Seems to me like I have to register all music I have composed to date, or do I misunderstand something ?
Or is it a case of "Don´t take that too seriously, they have to write it into their contract...."

Long story short:
Please, do you guys have any experience with excluding musical works from BMI registration?
And, in case that it _is_ possible, do I have to list those works somewhere, or do I just not register them (in other words, just no "mentioning" of those tracks) ?

Thank you in advance.


----------



## Daryl (Jan 28, 2016)

BMI has a London office? really? That's news to me. Any particular reason you want to join BMI?


----------



## presetfreund (Jan 28, 2016)

Daryl said:


> BMI has a London office? really? That's news to me.



Here:
http://www.bmi.com/about/entry/contact_us



Daryl said:


> Any particular reason you want to join BMI?



What do you mean: why join a PRO in the first place, or why not join german PRO?


----------



## Daryl (Jan 28, 2016)

presetfreund said:


> What do you mean: why join a PRO in the first place, or why not join german PRO?

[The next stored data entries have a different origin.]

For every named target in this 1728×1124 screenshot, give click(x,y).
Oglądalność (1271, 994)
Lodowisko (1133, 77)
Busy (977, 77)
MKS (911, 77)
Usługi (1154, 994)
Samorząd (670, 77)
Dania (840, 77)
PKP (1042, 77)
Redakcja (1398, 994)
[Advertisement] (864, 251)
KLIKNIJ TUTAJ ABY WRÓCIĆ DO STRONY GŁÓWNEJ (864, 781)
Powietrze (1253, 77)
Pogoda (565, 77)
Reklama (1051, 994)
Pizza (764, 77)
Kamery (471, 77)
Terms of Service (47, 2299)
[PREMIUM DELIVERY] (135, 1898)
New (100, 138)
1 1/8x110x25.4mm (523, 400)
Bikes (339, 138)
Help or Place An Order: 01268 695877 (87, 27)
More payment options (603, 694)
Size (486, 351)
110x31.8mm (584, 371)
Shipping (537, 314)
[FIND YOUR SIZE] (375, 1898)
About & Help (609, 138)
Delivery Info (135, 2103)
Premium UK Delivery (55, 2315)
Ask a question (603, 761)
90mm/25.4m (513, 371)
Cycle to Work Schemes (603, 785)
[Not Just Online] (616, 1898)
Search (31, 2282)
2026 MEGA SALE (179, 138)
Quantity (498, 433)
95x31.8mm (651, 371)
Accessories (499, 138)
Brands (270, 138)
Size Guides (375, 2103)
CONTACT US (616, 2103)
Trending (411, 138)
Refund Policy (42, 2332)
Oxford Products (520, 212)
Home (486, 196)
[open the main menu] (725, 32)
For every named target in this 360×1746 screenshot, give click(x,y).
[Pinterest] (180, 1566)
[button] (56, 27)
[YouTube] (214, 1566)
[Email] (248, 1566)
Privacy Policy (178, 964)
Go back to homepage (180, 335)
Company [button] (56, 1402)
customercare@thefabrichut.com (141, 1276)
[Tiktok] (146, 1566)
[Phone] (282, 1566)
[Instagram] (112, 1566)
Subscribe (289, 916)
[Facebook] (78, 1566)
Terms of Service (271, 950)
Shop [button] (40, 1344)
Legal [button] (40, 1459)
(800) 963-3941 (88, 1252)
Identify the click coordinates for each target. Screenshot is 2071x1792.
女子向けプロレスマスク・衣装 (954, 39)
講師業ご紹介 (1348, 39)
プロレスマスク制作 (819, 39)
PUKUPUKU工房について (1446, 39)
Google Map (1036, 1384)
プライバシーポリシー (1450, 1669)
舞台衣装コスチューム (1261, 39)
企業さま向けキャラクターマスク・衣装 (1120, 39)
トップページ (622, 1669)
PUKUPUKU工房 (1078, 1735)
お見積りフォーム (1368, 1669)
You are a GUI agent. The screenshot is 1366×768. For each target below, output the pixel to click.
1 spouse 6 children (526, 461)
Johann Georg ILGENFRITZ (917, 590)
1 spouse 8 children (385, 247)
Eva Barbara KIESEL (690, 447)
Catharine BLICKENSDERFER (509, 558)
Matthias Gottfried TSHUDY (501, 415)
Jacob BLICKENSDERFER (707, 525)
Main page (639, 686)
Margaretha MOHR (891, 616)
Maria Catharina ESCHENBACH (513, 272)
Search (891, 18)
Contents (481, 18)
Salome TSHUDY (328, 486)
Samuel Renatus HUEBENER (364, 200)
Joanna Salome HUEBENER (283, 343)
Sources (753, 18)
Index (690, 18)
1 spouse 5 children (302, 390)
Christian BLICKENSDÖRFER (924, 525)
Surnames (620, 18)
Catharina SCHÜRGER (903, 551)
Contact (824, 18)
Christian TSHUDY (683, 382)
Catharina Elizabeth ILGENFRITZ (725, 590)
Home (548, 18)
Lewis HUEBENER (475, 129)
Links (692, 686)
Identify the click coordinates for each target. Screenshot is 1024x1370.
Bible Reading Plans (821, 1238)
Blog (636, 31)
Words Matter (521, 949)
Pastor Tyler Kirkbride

Well yes, I would have thought either GEMA or if you want to do it through London, PRS.


----------



## presetfreund (Jan 28, 2016)

Daryl said:


> Well yes, I would have thought either GEMA or if you want to do it through London, PRS.



I am not sure about GEMA at the moment for several reasons. That is why I am checking out alternatives.

Not PRS, BMI. On their website BMI asks interested people to adress their questions about joining to the nearest BMI location, thus: London in my case.


----------



## Daryl (Jan 28, 2016)

presetfreund said:


> I am not sure about GEMA at the moment for several reasons. That is why I am checking out alternatives.
> 
> Not PRS, BMI. On their website BMI asks interested people to adress their questions about joining to the nearest BMI location, thus: London in my case.


Ah right, I see.


----------



## presetfreund (Jan 28, 2016)

That´s breathtaking---

Now if anyone else got some more helpful information to share please do not hesitate. Merci beaucoup.


----------



## RiffWraith (Jan 28, 2016)

My advice to you: call the BMI office in LA, or Nashville. I am an ASCAP member, and to that end, this type of Q would be directed to "member services". I am sure BMI has the same thing, but it might be called something different. They will be able to answer these types of Qs for you better than anyone on this forum.

Cheers.


----------



## RiffWraith (Jan 28, 2016)

Daryl said:


> BMI has a London office? really? That's news to me.



Yeah - they also have an office in Puerto Rico


----------



## presetfreund (Jan 28, 2016)

RiffWraith said:


> ... call ... "member services". I am sure BMI has the same thing... They will be able to answer these types of Qs for you better than anyone on this forum...



Really? How come? I should think excluding works from BMI registration is a quite common issue among aspiring musicians.
And since the motto of vi-control forum is "Musicians helping musicians" I was quite sure that this is the best place to pose that question.


----------



## RiffWraith (Jan 29, 2016)

presetfreund said:


> Really? How come?



Because they will be able to answer these types of Qs for you better than anyone on this forum.

Cheers.


----------



## chillbot (Jan 29, 2016)

The reason they want a list of your works is so they can track them and pay you for them. If you don't want to be paid for them (or can't be) just don't include them. It's really no a big deal, you're not going to invalidate your contract. It's hard enough to make sure you get paid for all of your music, not getting paid is the easy part.


----------



## gsilbers (Jan 29, 2016)

what chillbot said.
you don't have to register them with BMI. you can register your name/aliases and that's it.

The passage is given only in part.